**ACTION ITEM**
Quote the entries that follow exactly, leaving none out.

======== DATASET ========

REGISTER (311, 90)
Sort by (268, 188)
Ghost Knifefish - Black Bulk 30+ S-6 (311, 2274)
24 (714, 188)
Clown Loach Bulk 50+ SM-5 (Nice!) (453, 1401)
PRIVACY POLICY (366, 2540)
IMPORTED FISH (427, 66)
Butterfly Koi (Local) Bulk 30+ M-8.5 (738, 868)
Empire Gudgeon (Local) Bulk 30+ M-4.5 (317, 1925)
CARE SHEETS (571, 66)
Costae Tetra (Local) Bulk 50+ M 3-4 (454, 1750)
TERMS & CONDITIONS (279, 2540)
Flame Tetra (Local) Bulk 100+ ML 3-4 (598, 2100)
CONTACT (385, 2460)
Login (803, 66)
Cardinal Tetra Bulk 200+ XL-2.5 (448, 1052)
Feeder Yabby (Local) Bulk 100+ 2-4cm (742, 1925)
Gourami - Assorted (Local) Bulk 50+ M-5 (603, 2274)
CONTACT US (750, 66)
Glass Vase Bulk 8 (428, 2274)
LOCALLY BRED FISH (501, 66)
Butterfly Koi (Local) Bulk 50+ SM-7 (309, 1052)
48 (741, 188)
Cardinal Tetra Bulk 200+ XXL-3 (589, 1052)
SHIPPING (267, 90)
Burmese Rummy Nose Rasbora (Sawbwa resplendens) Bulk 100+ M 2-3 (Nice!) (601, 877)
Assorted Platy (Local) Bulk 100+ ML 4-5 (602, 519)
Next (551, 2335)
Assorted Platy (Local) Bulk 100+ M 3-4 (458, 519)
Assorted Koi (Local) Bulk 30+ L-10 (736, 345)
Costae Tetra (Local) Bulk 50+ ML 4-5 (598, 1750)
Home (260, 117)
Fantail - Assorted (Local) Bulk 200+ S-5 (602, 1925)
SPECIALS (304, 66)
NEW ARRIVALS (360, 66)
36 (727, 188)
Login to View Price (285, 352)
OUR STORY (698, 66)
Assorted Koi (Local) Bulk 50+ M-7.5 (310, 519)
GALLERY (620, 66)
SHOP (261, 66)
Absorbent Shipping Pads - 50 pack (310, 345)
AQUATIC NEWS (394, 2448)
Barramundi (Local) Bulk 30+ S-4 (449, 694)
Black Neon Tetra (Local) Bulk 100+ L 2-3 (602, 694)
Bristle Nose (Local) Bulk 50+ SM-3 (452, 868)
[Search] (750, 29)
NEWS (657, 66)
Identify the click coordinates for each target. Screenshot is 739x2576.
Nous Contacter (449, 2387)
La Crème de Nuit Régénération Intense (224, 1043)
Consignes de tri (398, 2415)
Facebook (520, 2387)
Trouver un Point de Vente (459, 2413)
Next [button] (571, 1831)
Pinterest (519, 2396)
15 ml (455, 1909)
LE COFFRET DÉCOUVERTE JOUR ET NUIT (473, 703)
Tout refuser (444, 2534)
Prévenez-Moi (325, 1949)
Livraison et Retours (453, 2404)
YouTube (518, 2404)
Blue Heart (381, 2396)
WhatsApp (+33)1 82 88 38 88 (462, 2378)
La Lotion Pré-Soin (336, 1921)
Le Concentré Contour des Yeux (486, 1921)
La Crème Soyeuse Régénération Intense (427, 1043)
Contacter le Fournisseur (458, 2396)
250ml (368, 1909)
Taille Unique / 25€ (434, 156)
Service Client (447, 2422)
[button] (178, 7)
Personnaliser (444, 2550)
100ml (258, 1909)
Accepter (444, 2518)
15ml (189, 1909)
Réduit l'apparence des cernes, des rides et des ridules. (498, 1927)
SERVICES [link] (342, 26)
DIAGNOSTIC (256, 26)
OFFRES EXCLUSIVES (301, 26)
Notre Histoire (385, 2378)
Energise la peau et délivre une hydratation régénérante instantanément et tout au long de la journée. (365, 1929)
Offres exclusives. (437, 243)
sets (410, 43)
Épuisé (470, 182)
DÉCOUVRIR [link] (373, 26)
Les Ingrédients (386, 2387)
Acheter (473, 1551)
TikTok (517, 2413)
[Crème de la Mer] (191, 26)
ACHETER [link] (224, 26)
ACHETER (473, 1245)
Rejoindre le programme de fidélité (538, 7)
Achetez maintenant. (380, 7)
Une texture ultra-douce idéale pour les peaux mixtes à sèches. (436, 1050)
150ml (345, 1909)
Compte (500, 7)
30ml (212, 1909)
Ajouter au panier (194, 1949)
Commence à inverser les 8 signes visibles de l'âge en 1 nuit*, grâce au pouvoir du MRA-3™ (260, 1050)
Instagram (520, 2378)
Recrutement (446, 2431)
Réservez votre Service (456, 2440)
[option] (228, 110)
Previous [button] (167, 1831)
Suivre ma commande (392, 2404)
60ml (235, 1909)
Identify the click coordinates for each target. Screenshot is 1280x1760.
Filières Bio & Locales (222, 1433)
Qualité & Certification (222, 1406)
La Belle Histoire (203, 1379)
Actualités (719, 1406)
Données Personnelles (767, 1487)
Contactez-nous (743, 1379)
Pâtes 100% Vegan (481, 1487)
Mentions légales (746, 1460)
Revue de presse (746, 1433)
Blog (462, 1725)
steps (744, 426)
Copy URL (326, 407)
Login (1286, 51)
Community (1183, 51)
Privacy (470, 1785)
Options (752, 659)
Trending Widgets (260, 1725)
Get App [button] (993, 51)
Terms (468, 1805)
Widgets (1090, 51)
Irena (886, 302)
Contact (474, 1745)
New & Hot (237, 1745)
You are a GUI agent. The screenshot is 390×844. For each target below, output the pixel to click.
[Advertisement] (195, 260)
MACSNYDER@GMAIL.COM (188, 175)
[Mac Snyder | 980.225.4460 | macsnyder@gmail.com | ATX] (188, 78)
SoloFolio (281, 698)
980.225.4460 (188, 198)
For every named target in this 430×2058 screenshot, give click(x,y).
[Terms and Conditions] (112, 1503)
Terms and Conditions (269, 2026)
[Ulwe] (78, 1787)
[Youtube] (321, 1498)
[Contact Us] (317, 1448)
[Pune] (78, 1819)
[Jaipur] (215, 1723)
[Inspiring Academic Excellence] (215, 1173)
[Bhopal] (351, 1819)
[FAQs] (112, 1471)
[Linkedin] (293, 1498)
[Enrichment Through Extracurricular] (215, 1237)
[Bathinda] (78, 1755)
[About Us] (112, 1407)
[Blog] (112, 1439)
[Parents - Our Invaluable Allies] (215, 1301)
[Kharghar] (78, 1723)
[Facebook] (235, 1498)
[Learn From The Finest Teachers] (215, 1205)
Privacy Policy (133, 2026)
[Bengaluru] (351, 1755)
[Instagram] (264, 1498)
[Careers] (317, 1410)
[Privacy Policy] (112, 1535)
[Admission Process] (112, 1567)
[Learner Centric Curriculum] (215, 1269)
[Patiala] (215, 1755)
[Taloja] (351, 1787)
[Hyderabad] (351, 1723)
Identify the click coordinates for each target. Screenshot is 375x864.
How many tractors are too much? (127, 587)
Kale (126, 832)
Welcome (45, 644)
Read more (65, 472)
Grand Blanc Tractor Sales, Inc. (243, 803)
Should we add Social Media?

========

**TASK ANSWER**
REGISTER (311, 90)
Sort by (268, 188)
Ghost Knifefish - Black Bulk 30+ S-6 (311, 2274)
24 (714, 188)
Clown Loach Bulk 50+ SM-5 (Nice!) (453, 1401)
PRIVACY POLICY (366, 2540)
IMPORTED FISH (427, 66)
Butterfly Koi (Local) Bulk 30+ M-8.5 (738, 868)
Empire Gudgeon (Local) Bulk 30+ M-4.5 (317, 1925)
CARE SHEETS (571, 66)
Costae Tetra (Local) Bulk 50+ M 3-4 (454, 1750)
TERMS & CONDITIONS (279, 2540)
Flame Tetra (Local) Bulk 100+ ML 3-4 (598, 2100)
CONTACT (385, 2460)
Login (803, 66)
Cardinal Tetra Bulk 200+ XL-2.5 (448, 1052)
Feeder Yabby (Local) Bulk 100+ 2-4cm (742, 1925)
Gourami - Assorted (Local) Bulk 50+ M-5 (603, 2274)
CONTACT US (750, 66)
Glass Vase Bulk 8 (428, 2274)
LOCALLY BRED FISH (501, 66)
Butterfly Koi (Local) Bulk 50+ SM-7 (309, 1052)
48 (741, 188)
Cardinal Tetra Bulk 200+ XXL-3 (589, 1052)
SHIPPING (267, 90)
Burmese Rummy Nose Rasbora (Sawbwa resplendens) Bulk 100+ M 2-3 (Nice!) (601, 877)
Assorted Platy (Local) Bulk 100+ ML 4-5 (602, 519)
Next (551, 2335)
Assorted Platy (Local) Bulk 100+ M 3-4 (458, 519)
Assorted Koi (Local) Bulk 30+ L-10 (736, 345)
Costae Tetra (Local) Bulk 50+ ML 4-5 (598, 1750)
Home (260, 117)
Fantail - Assorted (Local) Bulk 200+ S-5 (602, 1925)
SPECIALS (304, 66)
NEW ARRIVALS (360, 66)
36 (727, 188)
Login to View Price (285, 352)
OUR STORY (698, 66)
Assorted Koi (Local) Bulk 50+ M-7.5 (310, 519)
GALLERY (620, 66)
SHOP (261, 66)
Absorbent Shipping Pads - 50 pack (310, 345)
AQUATIC NEWS (394, 2448)
Barramundi (Local) Bulk 30+ S-4 (449, 694)
Black Neon Tetra (Local) Bulk 100+ L 2-3 (602, 694)
Bristle Nose (Local) Bulk 50+ SM-3 (452, 868)
[Search] (750, 29)
NEWS (657, 66)
Identify the click coordinates for each target. Screenshot is 739x2576.
Nous Contacter (449, 2387)
La Crème de Nuit Régénération Intense (224, 1043)
Consignes de tri (398, 2415)
Facebook (520, 2387)
Trouver un Point de Vente (459, 2413)
Next [button] (571, 1831)
Pinterest (519, 2396)
15 ml (455, 1909)
LE COFFRET DÉCOUVERTE JOUR ET NUIT (473, 703)
Tout refuser (444, 2534)
Prévenez-Moi (325, 1949)
Livraison et Retours (453, 2404)
YouTube (518, 2404)
Blue Heart (381, 2396)
WhatsApp (+33)1 82 88 38 88 (462, 2378)
La Lotion Pré-Soin (336, 1921)
Le Concentré Contour des Yeux (486, 1921)
La Crème Soyeuse Régénération Intense (427, 1043)
Contacter le Fournisseur (458, 2396)
250ml (368, 1909)
Taille Unique / 25€ (434, 156)
Service Client (447, 2422)
[button] (178, 7)
Personnaliser (444, 2550)
100ml (258, 1909)
Accepter (444, 2518)
15ml (189, 1909)
Réduit l'apparence des cernes, des rides et des ridules. (498, 1927)
SERVICES [link] (342, 26)
DIAGNOSTIC (256, 26)
OFFRES EXCLUSIVES (301, 26)
Notre Histoire (385, 2378)
Energise la peau et délivre une hydratation régénérante instantanément et tout au long de la journée. (365, 1929)
Offres exclusives. (437, 243)
sets (410, 43)
Épuisé (470, 182)
DÉCOUVRIR [link] (373, 26)
Les Ingrédients (386, 2387)
Acheter (473, 1551)
TikTok (517, 2413)
[Crème de la Mer] (191, 26)
ACHETER [link] (224, 26)
ACHETER (473, 1245)
Rejoindre le programme de fidélité (538, 7)
Achetez maintenant. (380, 7)
Une texture ultra-douce idéale pour les peaux mixtes à sèches. (436, 1050)
150ml (345, 1909)
Compte (500, 7)
30ml (212, 1909)
Ajouter au panier (194, 1949)
Commence à inverser les 8 signes visibles de l'âge en 1 nuit*, grâce au pouvoir du MRA-3™ (260, 1050)
Instagram (520, 2378)
Recrutement (446, 2431)
Réservez votre Service (456, 2440)
[option] (228, 110)
Previous [button] (167, 1831)
Suivre ma commande (392, 2404)
60ml (235, 1909)
Identify the click coordinates for each target. Screenshot is 1280x1760.
Filières Bio & Locales (222, 1433)
Qualité & Certification (222, 1406)
La Belle Histoire (203, 1379)
Actualités (719, 1406)
Données Personnelles (767, 1487)
Contactez-nous (743, 1379)
Pâtes 100% Vegan (481, 1487)
Mentions légales (746, 1460)
Revue de presse (746, 1433)
Blog (462, 1725)
steps (744, 426)
Copy URL (326, 407)
Login (1286, 51)
Community (1183, 51)
Privacy (470, 1785)
Options (752, 659)
Trending Widgets (260, 1725)
Get App [button] (993, 51)
Terms (468, 1805)
Widgets (1090, 51)
Irena (886, 302)
Contact (474, 1745)
New & Hot (237, 1745)
You are a GUI agent. The screenshot is 390×844. For each target below, output the pixel to click.
[Advertisement] (195, 260)
MACSNYDER@GMAIL.COM (188, 175)
[Mac Snyder | 980.225.4460 | macsnyder@gmail.com | ATX] (188, 78)
SoloFolio (281, 698)
980.225.4460 (188, 198)
For every named target in this 430×2058 screenshot, give click(x,y).
[Terms and Conditions] (112, 1503)
Terms and Conditions (269, 2026)
[Ulwe] (78, 1787)
[Youtube] (321, 1498)
[Contact Us] (317, 1448)
[Pune] (78, 1819)
[Jaipur] (215, 1723)
[Inspiring Academic Excellence] (215, 1173)
[Bhopal] (351, 1819)
[FAQs] (112, 1471)
[Linkedin] (293, 1498)
[Enrichment Through Extracurricular] (215, 1237)
[Bathinda] (78, 1755)
[About Us] (112, 1407)
[Blog] (112, 1439)
[Parents - Our Invaluable Allies] (215, 1301)
[Kharghar] (78, 1723)
[Facebook] (235, 1498)
[Learn From The Finest Teachers] (215, 1205)
Privacy Policy (133, 2026)
[Bengaluru] (351, 1755)
[Instagram] (264, 1498)
[Careers] (317, 1410)
[Privacy Policy] (112, 1535)
[Admission Process] (112, 1567)
[Learner Centric Curriculum] (215, 1269)
[Patiala] (215, 1755)
[Taloja] (351, 1787)
[Hyderabad] (351, 1723)
Identify the click coordinates for each target. Screenshot is 375x864.
How many tractors are too much? (127, 587)
Kale (126, 832)
Welcome (45, 644)
Read more (65, 472)
Grand Blanc Tractor Sales, Inc. (243, 803)
Should we add Social Media?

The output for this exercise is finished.